* [Extracted records]:
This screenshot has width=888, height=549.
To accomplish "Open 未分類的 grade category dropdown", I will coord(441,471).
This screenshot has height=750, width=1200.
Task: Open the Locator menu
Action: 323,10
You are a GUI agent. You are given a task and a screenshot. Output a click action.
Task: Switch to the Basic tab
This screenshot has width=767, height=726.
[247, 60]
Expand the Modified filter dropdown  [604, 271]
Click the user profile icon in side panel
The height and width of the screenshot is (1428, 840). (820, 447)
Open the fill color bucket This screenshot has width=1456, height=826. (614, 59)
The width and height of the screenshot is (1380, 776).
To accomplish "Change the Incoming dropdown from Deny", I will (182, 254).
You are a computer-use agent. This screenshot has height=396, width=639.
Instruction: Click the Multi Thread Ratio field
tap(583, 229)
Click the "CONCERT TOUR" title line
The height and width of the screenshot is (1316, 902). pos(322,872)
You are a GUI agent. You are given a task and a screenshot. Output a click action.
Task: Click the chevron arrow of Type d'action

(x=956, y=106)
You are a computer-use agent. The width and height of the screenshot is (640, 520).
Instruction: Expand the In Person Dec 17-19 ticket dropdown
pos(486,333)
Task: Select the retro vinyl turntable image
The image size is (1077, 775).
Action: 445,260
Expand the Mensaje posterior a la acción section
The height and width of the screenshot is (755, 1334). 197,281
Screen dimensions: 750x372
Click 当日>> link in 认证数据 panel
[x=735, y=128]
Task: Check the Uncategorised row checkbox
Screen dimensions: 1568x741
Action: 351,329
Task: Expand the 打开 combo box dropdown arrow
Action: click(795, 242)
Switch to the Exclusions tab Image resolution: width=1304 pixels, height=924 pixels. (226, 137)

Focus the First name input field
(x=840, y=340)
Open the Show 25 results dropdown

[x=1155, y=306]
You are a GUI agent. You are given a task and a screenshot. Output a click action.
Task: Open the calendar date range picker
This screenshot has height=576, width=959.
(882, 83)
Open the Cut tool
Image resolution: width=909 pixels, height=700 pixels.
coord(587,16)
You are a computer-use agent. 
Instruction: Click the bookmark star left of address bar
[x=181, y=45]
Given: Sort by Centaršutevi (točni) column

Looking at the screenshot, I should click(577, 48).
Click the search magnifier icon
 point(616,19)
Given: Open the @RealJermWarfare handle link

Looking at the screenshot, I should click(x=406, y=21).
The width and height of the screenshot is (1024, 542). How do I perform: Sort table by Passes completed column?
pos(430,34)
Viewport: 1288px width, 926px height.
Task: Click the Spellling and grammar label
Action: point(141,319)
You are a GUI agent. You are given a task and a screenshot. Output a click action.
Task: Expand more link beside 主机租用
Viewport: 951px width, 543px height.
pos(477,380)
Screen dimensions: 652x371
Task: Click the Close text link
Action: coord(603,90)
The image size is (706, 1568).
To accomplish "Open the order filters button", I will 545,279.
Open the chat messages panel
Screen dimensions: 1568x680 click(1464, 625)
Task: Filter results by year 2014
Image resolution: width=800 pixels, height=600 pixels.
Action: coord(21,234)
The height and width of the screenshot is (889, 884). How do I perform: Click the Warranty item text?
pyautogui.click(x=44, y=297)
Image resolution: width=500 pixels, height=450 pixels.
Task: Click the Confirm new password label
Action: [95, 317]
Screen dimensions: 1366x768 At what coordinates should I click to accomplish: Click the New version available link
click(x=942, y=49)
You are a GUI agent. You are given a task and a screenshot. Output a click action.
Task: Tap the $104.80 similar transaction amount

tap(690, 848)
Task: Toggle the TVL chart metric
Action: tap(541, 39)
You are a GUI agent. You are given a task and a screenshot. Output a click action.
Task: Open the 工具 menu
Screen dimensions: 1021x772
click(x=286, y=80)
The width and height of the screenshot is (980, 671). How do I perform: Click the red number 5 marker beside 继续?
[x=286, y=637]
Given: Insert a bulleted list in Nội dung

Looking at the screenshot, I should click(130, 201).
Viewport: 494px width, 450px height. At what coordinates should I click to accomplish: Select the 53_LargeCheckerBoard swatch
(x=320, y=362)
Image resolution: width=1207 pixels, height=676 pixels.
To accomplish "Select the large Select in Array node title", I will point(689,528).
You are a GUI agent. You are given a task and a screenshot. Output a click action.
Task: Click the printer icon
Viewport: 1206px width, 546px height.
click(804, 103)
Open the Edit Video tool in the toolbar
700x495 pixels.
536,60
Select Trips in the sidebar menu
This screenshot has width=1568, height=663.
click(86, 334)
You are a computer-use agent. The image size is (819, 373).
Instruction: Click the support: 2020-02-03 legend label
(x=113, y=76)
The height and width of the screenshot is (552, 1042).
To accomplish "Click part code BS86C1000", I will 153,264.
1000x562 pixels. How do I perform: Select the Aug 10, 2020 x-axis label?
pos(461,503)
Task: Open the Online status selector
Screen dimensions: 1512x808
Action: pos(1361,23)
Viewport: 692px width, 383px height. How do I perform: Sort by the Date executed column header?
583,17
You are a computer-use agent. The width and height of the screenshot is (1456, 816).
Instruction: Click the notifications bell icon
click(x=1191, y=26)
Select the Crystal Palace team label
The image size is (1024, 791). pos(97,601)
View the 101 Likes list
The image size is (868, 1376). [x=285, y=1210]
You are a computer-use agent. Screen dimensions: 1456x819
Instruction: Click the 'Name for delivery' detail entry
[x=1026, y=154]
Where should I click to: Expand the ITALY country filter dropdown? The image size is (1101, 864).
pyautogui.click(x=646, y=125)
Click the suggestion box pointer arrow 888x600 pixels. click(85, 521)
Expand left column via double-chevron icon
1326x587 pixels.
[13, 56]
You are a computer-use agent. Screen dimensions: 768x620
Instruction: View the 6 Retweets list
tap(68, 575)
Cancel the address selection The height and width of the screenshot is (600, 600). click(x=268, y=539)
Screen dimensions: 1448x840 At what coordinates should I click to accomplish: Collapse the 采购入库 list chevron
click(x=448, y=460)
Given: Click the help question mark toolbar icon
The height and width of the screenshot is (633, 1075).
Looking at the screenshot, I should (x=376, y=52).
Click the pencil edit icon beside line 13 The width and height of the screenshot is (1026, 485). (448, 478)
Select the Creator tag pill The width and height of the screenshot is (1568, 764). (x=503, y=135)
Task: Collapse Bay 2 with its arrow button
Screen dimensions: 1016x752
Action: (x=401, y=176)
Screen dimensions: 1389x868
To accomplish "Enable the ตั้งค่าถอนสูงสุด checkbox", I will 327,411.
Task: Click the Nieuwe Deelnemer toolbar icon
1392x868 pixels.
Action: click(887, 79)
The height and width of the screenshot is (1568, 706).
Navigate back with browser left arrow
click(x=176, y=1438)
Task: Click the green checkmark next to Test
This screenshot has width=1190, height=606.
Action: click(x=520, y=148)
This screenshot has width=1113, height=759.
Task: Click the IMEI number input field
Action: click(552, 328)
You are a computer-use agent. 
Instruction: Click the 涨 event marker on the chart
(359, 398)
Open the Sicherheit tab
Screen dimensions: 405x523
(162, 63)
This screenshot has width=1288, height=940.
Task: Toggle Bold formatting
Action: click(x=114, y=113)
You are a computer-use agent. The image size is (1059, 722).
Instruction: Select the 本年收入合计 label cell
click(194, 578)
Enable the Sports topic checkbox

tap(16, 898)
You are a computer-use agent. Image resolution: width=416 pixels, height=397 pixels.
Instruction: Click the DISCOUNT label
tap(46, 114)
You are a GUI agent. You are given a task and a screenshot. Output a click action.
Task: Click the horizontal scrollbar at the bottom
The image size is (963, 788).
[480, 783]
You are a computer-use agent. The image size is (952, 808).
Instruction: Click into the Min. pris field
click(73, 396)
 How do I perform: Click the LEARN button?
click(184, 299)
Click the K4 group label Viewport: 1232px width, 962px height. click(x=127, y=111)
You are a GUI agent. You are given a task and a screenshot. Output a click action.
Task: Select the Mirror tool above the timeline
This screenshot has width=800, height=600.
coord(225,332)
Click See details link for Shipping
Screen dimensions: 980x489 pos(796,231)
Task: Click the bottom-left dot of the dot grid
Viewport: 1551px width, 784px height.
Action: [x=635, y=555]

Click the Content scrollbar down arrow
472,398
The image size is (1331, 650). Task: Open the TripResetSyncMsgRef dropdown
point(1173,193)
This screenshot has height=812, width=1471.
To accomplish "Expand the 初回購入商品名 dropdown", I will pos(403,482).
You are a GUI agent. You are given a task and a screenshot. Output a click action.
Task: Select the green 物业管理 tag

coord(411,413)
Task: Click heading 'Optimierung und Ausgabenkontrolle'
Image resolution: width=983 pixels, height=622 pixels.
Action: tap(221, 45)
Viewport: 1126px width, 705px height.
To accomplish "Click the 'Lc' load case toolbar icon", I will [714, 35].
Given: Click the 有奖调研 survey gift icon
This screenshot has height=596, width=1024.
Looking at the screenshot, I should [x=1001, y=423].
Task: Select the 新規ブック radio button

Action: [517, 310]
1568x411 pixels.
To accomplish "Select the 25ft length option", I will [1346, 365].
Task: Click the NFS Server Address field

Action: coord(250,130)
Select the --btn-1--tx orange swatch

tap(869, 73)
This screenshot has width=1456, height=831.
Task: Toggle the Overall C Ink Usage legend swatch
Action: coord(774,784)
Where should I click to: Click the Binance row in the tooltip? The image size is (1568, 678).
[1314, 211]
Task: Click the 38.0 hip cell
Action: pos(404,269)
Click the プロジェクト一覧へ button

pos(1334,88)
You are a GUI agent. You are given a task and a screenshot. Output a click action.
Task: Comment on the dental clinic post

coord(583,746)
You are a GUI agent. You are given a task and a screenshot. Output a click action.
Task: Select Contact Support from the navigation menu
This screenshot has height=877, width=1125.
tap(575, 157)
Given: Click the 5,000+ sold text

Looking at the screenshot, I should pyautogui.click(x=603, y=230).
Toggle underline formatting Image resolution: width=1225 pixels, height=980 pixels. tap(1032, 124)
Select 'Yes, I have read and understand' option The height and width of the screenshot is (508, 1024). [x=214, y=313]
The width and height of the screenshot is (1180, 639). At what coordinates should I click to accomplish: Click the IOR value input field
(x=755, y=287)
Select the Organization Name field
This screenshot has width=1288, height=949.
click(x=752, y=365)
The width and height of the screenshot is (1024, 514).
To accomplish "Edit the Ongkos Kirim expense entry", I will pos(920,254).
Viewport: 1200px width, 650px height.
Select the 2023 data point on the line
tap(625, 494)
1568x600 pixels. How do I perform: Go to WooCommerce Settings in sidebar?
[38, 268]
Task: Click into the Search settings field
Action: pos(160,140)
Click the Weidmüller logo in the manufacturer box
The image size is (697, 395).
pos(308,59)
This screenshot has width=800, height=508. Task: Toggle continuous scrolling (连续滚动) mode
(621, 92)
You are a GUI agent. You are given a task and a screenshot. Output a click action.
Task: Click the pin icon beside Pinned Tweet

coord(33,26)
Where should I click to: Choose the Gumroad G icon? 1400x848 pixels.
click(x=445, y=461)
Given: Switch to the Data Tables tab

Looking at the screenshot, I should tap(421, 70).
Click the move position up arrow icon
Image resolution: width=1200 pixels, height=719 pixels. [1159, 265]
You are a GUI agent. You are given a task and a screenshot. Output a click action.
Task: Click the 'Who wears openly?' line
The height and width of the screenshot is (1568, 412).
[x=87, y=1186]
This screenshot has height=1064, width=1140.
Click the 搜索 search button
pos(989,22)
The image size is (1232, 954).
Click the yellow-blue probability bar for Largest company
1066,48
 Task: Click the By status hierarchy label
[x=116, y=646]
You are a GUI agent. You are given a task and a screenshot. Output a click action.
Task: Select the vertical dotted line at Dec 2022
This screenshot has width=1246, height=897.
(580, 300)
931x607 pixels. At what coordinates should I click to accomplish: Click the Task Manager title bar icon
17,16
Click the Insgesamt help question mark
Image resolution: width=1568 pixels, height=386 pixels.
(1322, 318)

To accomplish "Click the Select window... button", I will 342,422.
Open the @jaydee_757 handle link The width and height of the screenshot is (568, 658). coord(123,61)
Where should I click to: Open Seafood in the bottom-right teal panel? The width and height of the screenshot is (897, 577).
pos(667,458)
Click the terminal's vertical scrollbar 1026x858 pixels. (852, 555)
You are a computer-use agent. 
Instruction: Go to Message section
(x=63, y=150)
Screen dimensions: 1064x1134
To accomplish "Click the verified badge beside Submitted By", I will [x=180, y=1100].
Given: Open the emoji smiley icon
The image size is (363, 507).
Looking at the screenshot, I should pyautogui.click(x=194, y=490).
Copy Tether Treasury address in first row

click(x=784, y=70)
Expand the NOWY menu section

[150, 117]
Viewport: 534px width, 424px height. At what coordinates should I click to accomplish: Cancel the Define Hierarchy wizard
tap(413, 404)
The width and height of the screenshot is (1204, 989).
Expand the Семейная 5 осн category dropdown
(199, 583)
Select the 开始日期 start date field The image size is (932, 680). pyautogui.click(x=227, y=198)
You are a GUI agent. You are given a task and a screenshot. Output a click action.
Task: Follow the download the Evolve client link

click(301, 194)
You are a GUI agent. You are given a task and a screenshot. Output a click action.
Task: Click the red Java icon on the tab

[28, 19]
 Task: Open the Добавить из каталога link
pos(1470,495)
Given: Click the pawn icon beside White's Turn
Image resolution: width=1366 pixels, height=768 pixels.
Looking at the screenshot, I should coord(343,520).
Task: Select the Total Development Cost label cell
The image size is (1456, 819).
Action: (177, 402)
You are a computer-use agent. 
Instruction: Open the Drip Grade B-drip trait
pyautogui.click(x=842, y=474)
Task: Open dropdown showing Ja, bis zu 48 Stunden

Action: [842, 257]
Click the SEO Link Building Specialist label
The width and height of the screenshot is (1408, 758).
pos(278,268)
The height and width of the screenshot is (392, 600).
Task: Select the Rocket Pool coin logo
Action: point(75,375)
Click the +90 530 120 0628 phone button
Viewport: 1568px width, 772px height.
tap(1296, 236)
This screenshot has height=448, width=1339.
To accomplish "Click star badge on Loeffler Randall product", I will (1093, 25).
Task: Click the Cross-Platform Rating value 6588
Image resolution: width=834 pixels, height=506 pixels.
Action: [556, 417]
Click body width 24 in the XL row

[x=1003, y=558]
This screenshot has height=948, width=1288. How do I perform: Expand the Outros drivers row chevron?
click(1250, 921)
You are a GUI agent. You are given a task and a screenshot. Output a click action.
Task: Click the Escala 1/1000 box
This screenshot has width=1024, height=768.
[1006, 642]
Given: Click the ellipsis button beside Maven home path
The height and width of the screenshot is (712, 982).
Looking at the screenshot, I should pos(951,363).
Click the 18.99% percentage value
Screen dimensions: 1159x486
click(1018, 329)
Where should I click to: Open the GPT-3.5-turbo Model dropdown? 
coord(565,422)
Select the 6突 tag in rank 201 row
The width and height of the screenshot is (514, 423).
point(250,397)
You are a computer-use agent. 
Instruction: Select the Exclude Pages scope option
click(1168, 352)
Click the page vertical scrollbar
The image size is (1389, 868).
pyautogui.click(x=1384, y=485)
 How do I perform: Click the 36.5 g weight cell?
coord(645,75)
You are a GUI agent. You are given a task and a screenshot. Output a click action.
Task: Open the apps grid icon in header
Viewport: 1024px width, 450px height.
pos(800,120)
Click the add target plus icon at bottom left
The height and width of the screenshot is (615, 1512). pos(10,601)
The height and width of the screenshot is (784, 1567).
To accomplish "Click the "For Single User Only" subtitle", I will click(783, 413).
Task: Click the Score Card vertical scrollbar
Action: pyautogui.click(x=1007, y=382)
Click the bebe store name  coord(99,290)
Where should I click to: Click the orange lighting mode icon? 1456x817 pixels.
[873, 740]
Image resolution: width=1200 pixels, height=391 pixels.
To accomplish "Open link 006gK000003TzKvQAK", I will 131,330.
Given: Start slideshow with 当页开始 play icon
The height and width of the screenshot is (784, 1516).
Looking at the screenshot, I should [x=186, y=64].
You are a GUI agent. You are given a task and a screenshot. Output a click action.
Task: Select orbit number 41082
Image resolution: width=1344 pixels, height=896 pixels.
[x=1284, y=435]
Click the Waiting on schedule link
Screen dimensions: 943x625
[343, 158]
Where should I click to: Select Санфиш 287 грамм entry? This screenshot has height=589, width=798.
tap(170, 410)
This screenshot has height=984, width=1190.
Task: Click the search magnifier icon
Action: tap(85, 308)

* [About this exercise]: Note every line of the entries in which "question" appears, and copy it down.

* [Exercise response]:
Given: Click the help question mark toolbar icon
Click the Insgesamt help question mark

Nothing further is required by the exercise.